(DATA LINES)
————

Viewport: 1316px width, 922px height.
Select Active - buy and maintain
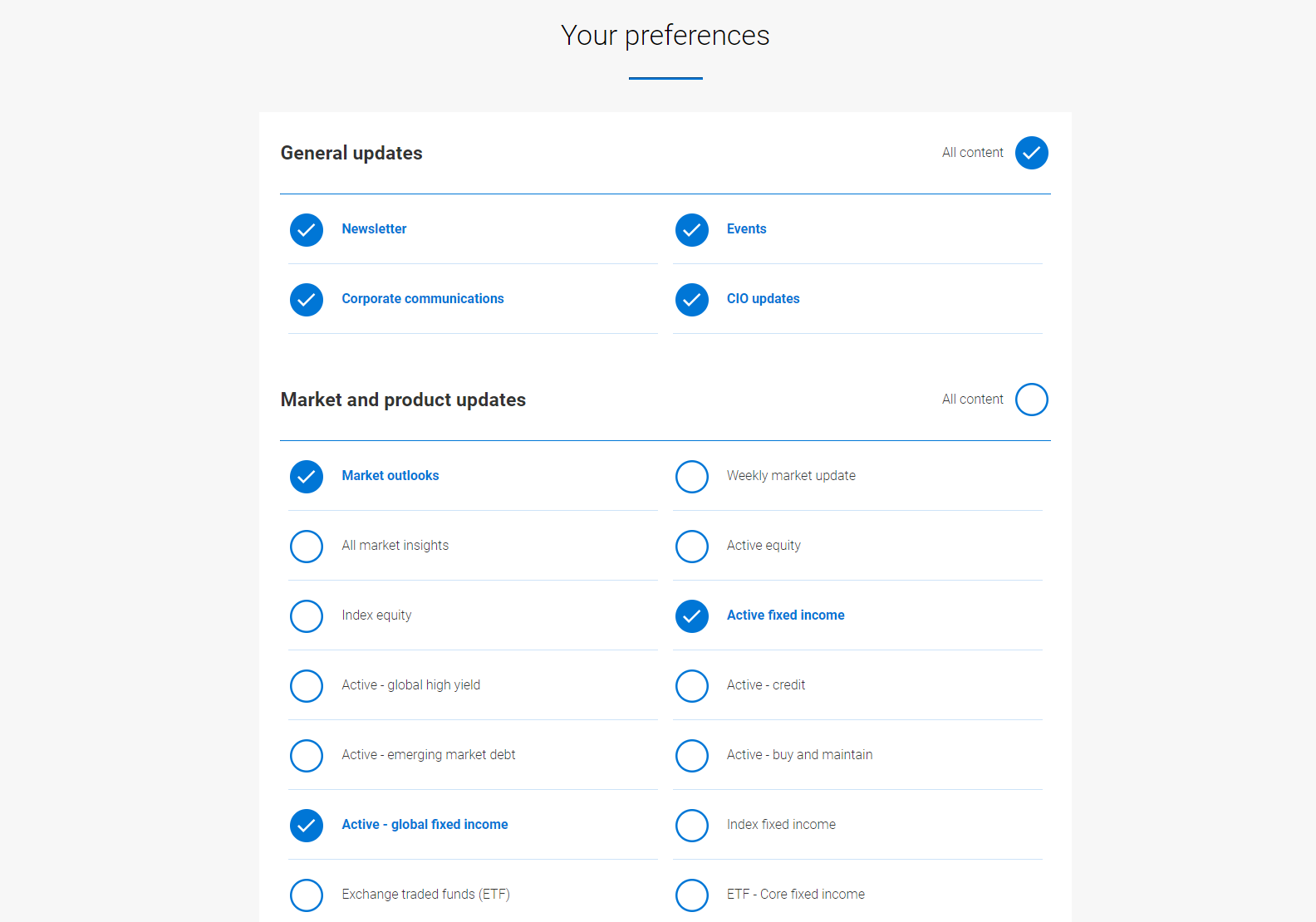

————

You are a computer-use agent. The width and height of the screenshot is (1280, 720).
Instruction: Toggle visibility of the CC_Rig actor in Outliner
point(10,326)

————

(DIRECTION)
Pick out each line in the items above that contains the string "width", and copy those lines as they appear.

(THE COMPLETED TASK)
Viewport: 1316px width, 922px height.
You are a computer-use agent. The width and height of the screenshot is (1280, 720).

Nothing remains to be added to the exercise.